Greg Dalton: Andrew Guzman.
 
Andrew GuzmanSo I think there are a lot of different groups that are doing great things. 350.org is the most obvious one and is a terrific organization, not least because Bill McKibben is the guy driving it.
 
And one of the things I've discovered with this book talking to people is just how much is going on locally in the Bay Area. And all of which is terrific. I don't have favorites among the many things that are going on but I think – I underappreciated when I wrote the book, how powerful this bottom up approaches. I think the changes are small in the same way that turning down your heat is a small – I guess down your heat is a small thing but the message it can deliver by saying, "Well, look, we're able to reduce a city's greenhouse gas emission. So it's not impossible. We're able to communicate to a broader population, what's at state and what's going on.
 
And all politics are local, as they say. That is how politics change. So I still think the answer is in Washington D.C. but what I've come to appreciate is that Washington D.C. is more likely to get that answer from a series of local efforts, and so all of these kinds of organizations are part of that process.
 
Greg Dalton: And I'll mention two local organizations, Cool the Earth is a group based in Marin for kindergarten through eighth grade.
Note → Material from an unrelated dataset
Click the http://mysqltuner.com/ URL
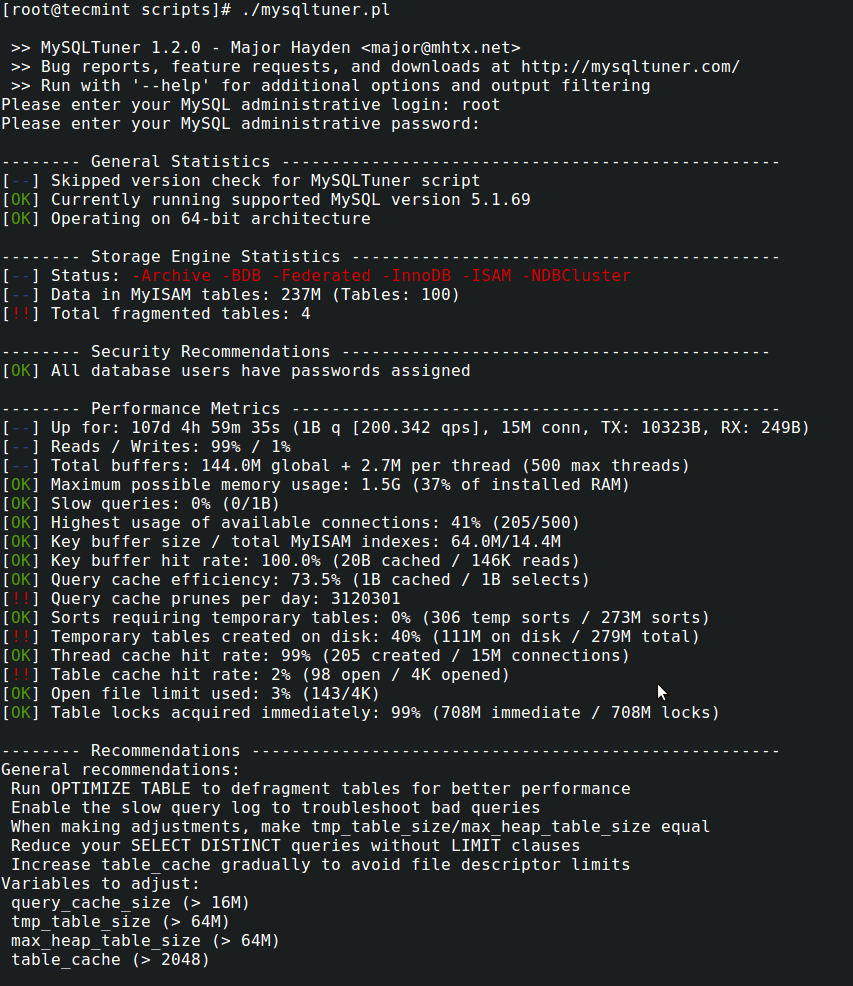Screen dimensions: 853x986 (x=630, y=67)

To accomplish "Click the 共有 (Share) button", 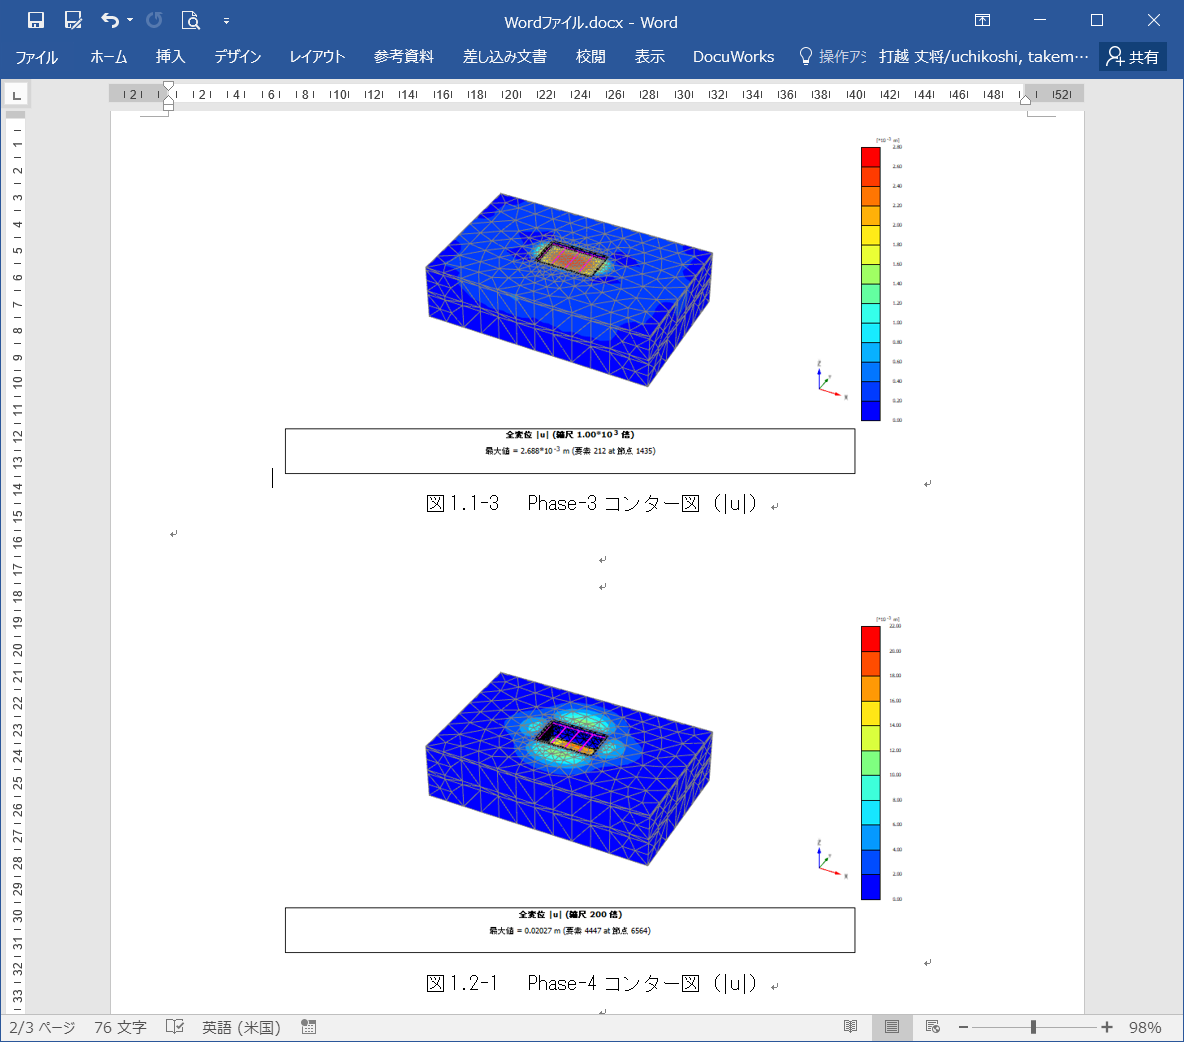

They have in-school programs that they come to your school and it's about actionable things kids can't do, get their family to do with measurable carbon reductions. Alliance for Climate Education is based in Oakland. They've educated almost a million high school students around the country with presentations starting with do just one thing specific actions that high school students can do.
 
We have to end it there. I'd like to thank Andrew Guzman, Professor at the UC Berkeley School of Law, and Richard Joseph Jackson, Professor at UCLA School of Public Health and former Director of the CDC's National Center for Environmental Health. Thank you all for coming here today. And guys thank you for coming to Climate One.